What this task involves – Please repeat, exactly as written, the line containing "Given: Open the Outlook site icon" and every line after it through the end of the records below, leaving out any pictures.

--- START ---

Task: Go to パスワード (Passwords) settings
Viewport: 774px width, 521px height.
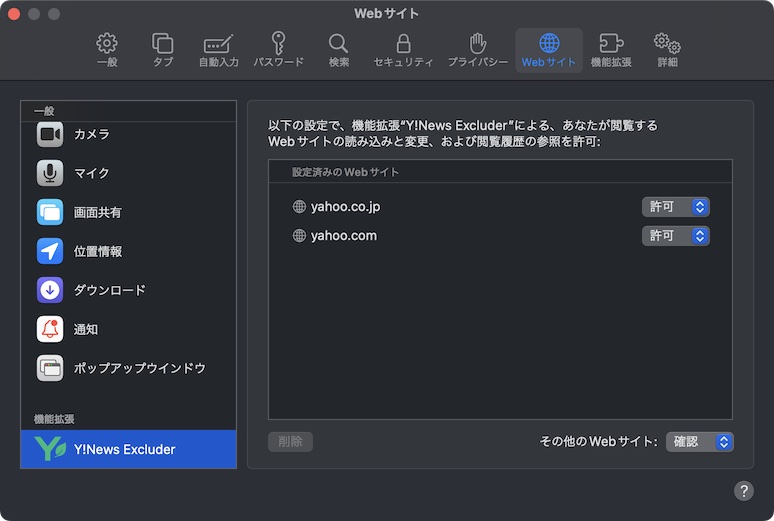Action: [x=278, y=50]
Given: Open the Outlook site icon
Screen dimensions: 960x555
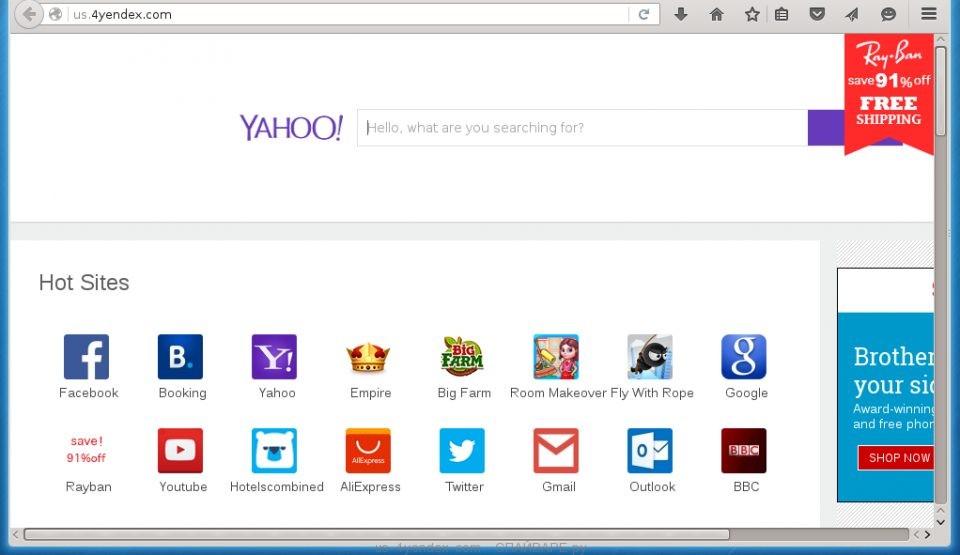Looking at the screenshot, I should point(650,451).
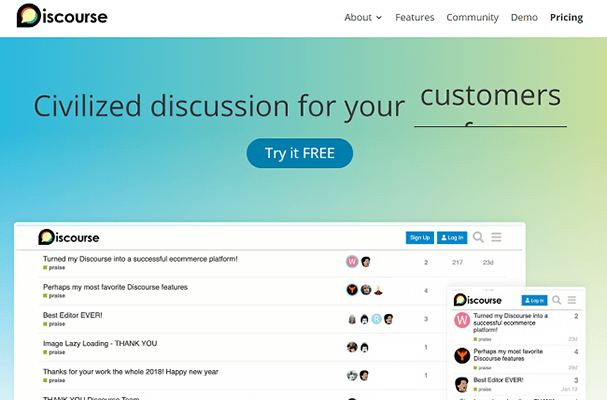The image size is (607, 400).
Task: Click the search icon in desktop forum preview
Action: point(478,237)
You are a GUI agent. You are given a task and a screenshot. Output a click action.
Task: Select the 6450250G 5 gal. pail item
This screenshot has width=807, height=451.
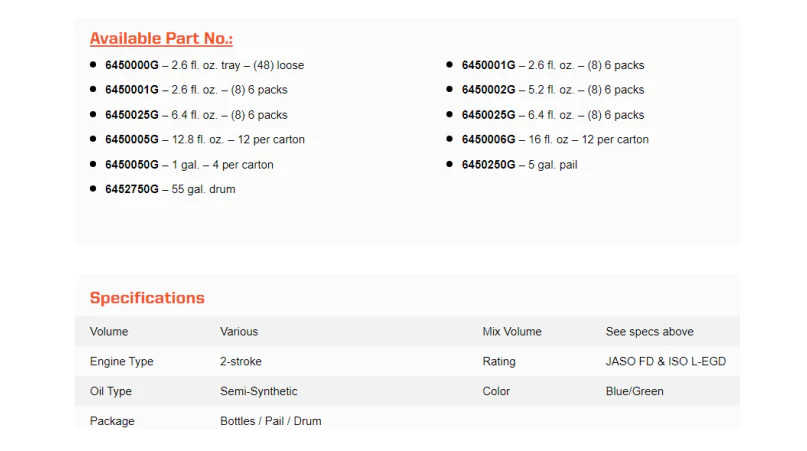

--- END ---

Written solution –
Given: Open the Outlook site icon
Screen dimensions: 960x555
Looking at the screenshot, I should point(650,451).
The image size is (607, 400).
Task: Click the search icon in desktop forum preview
Action: point(478,237)
You are a GUI agent. You are given a task and a screenshot. Output a click action.
Task: Select the 6450250G 5 gal. pail item
This screenshot has width=807, height=451.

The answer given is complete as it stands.